- _What the exercise asks_
Using the listing below, report all lines holding the word "width".

- _Excerpted records_

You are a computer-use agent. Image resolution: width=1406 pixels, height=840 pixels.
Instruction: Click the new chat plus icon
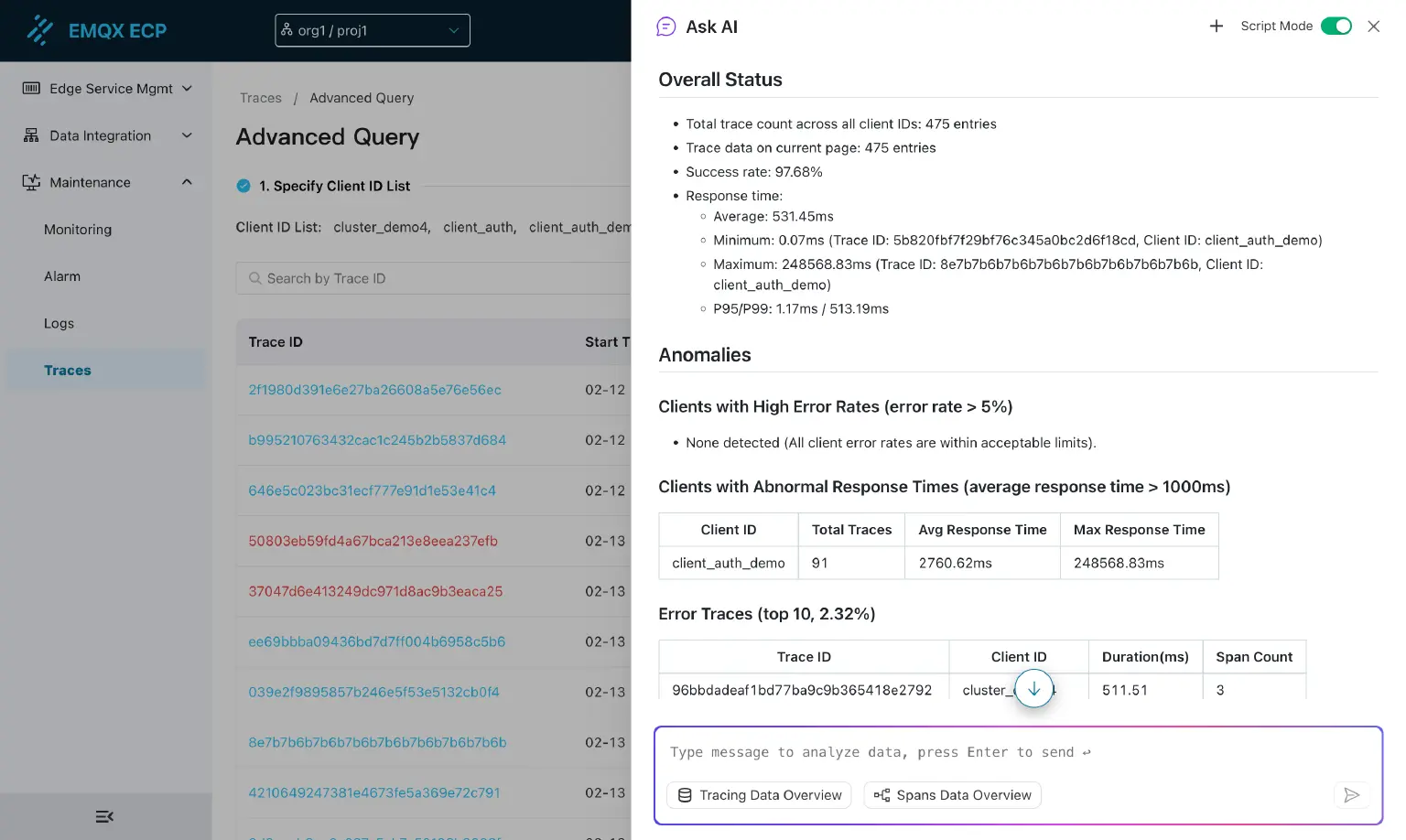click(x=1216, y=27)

---

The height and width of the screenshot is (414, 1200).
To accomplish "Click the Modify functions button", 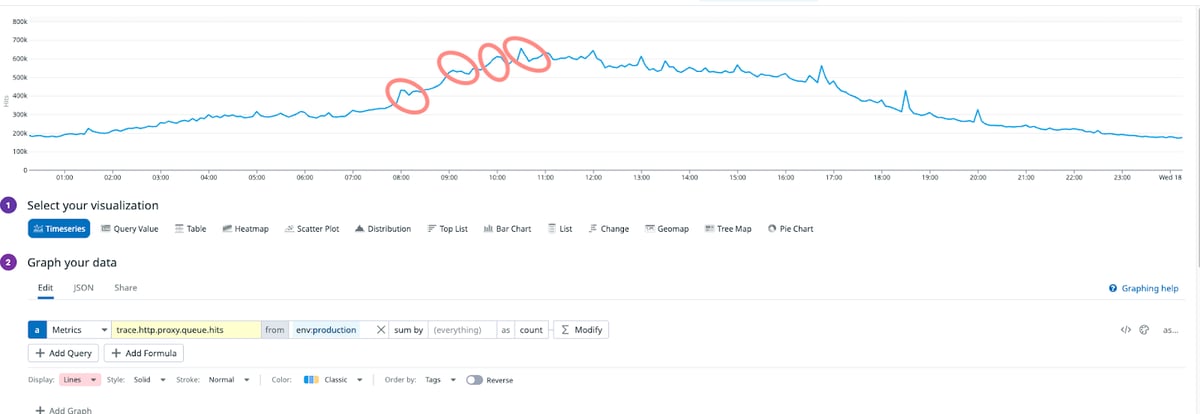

- _Task response_
You are a computer-use agent. Image resolution: width=1406 pixels, height=840 pixels.
The height and width of the screenshot is (414, 1200).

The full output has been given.